What you should do: Write out every entry in full. Leave nothing out.

Exercise input:
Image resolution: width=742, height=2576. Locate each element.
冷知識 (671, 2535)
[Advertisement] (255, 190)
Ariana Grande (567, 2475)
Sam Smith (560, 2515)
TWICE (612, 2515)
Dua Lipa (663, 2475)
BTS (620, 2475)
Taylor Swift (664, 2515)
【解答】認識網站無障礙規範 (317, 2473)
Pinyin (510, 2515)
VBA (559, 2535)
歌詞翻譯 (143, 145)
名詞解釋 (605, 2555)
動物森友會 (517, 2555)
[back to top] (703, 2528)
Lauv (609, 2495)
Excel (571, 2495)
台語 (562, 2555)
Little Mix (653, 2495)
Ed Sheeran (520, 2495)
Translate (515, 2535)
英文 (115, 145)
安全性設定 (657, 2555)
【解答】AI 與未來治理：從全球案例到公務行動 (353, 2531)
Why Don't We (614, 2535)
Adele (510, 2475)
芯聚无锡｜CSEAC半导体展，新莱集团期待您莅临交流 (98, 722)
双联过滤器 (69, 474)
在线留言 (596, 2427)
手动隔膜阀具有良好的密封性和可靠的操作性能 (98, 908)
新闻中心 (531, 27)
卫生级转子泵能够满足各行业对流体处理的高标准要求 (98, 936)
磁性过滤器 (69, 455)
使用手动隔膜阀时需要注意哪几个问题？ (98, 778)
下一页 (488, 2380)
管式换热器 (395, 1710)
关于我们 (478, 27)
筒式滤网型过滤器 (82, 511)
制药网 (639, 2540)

Exercise response:
Image resolution: width=742, height=2576. Locate each element.
冷知識 (671, 2535)
[Advertisement] (255, 190)
Ariana Grande (567, 2475)
Sam Smith (560, 2515)
TWICE (612, 2515)
Dua Lipa (663, 2475)
BTS (620, 2475)
Taylor Swift (664, 2515)
【解答】認識網站無障礙規範 (317, 2473)
Pinyin (510, 2515)
VBA (559, 2535)
歌詞翻譯 (143, 145)
名詞解釋 (605, 2555)
動物森友會 (517, 2555)
[back to top] (703, 2528)
Lauv (609, 2495)
Excel (571, 2495)
台語 (562, 2555)
Little Mix (653, 2495)
Ed Sheeran (520, 2495)
Translate (515, 2535)
英文 (115, 145)
安全性設定 (657, 2555)
【解答】AI 與未來治理：從全球案例到公務行動 (353, 2531)
Why Don't We (614, 2535)
Adele (510, 2475)
芯聚无锡｜CSEAC半导体展，新莱集团期待您莅临交流 (98, 722)
双联过滤器 (69, 474)
在线留言 (596, 2427)
手动隔膜阀具有良好的密封性和可靠的操作性能 (98, 908)
新闻中心 (531, 27)
卫生级转子泵能够满足各行业对流体处理的高标准要求 (98, 936)
磁性过滤器 (69, 455)
使用手动隔膜阀时需要注意哪几个问题？ (98, 778)
下一页 (488, 2380)
管式换热器 (395, 1710)
关于我们 (478, 27)
筒式滤网型过滤器 (82, 511)
制药网 (639, 2540)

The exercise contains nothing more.